> [Gekozen tekst]
........

Home

Rechtbank Zeeland-West-Brabant, 29-03-2022, ECLI:NL:RBZWB:2022:1515, AWB - 21 _ 215

Rechtbank Zeeland-West-Brabant, 29-03-2022, ECLI:NL:RBZWB:2022:1515, AWB - 21 _ 215

Gegevens

Instantie
Rechtbank Zeeland-West-Brabant
Datum uitspraak
29 maart 2022
Datum publicatie
6 april 2022
ECLI
ECLI:NL:RBZWB:2022:1515
Zaaknummer
AWB - 21 _ 215

Inhoudsindicatie

Voor deze uitspraak is geen samenvatting gemaakt.

Uitspraak

Belastingrecht, enkelvoudige kamer

Locatie: Breda

Zaaknummer BRE 21/215

uitspraak van 29 maart 2022

Uitspraak als bedoeld in afdeling 8.2.6 van de Algemene wet bestuursrecht (Awb) in het geding tussen

[belanghebbende] , wonende te [woonplaats] ,

belanghebbende,

en

de inspecteur van de Belastingdienst,

de inspecteur.

De bestreden uitspraak op bezwaar

De uitspraak van de inspecteur van 4 december 2020 op het bezwaar van belanghebbende tegen de aan hem opgelegde naheffingsaanslag motorrijtuigenbelasting ten bedrage van € 8.859 (hierna: de naheffingsaanslag) en de bij gelijktijdige beschikking opgelegde verzuimboete van € 5.278 (hierna: de boetebeschikking) (aanslagnummer [aanslagnummer] ).

Zitting

Het onderzoek ter zitting heeft plaatsgevonden op 15 maart 2022 te Breda. Aldaar zijn verschenen en gehoord, belanghebbende, en namens de inspecteur, [inspecteur] en [inspecteur] . De rechtbank heeft de behandeling van de zaak ter zitting op 15 maart 2022 opnieuw aangevangen. Dit betekent dat hetgeen ter zitting van 20 oktober 2021 ten overstaan van mr. Nandram is besproken, niet wordt meegewogen in deze uitspraak. Het opnieuw aanvangen van het onderzoek ter zitting houdt verband met de na afloop van die zitting van belanghebbende ontvangen brief, waarin mr. Nandram aanleiding heeft gezien het onderzoek te heropenen voor een hernieuwde behandeling ter zitting. Dit is aan partijen medegedeeld bij brief van 9 november 2021.

........

> [Gegevensblok]
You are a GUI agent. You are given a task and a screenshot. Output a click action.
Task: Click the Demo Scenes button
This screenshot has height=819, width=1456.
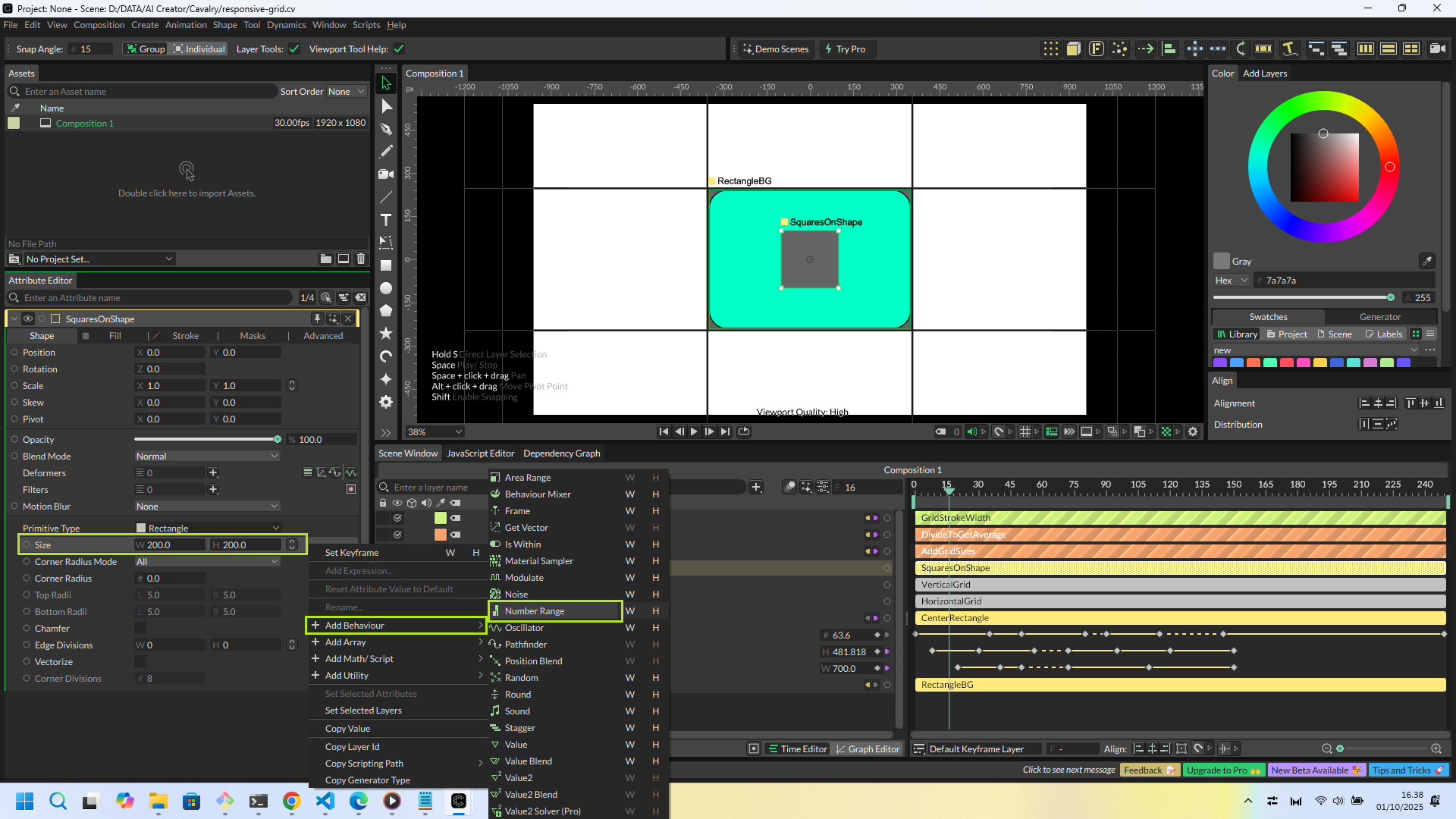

........

> [Wat te doen]
[A] Klopt elk van deze beweringen volgens de tekst over de belastingzaak? Antwoord per bewering met ja of nee en citeer de woorden uit de tekst die de doorslag geven.
(i) De zitting werd op 15 maart 2022 in Breda gehouden.
(ii) De verzuimboete bedroeg € 8.859.
(iii) Wat op de zitting van 20 oktober 2021 is besproken, telt mee in deze uitspraak.
[B] Pak de tekst over de belastingzaak op na de laatste zin en schrijf hem verder.
De regels hebben niets te maken met de tekst over de belastingzaak.

> [Antwoorden per opdracht]
[A]
(i) Ja: "Het onderzoek ter zitting heeft plaatsgevonden op 15 maart 2022 te Breda."
(ii) Nee: "verzuimboete van € 5.278"
(iii) Nee: "niet wordt meegewogen in deze uitspraak"

[B]
1 Beslissing

De rechtbank:

-

verklaart het beroep gegrond;

-

vernietigt de uitspraak op bezwaar;

-

vermindert de naheffingsaanslag tot een aanslag zoals die luidt na de verminderingsbeschikking van 14 mei 2021;

-

vermindert de boetebeschikking tot een boete zoals die luidt na de verminderingsbeschikking van 14 mei 2021;

-

gelast dat de inspecteur het door belanghebbende betaalde griffierecht van € 49 aan hem vergoedt.

2 Gronden

2.1.

Op 30 oktober 2019 is tijdens een controle door de politie vastgesteld dat belanghebbende als bestuurder van een motorrijtuig van het merk Land Rover met Belgisch kenteken [kenteken 1] (hierna: de auto) gebruik maakte van de Nederlandse weg. De auto was op dat moment voorzien van een handelaarskentekenplaat (kenteken [kenteken 2] ). Die kentekenplaat stond op naam van [X] B.V. De auto stond niet als bedrijfsvoorraad van [X] B.V. geregistreerd.

2.2.

Op het moment van de controle was belanghebbende woonachtig in Nederland.

2.3.

In het kader van de bevindingen tijdens de voornoemde controle is belanghebbende verhoord door de politie op 17 december 2019. Van dit verhoor is een proces-verbaal opgemaakt.

2.4.

Naar aanleiding van de van de politie ontvangen informatie over de controle heeft de inspecteur de naheffingsaanslag en de boetebeschikking opgelegd. De naheffingsaanslag is opgelegd over de periode 17 januari 2017 tot en met 29 oktober 2019.

2.5.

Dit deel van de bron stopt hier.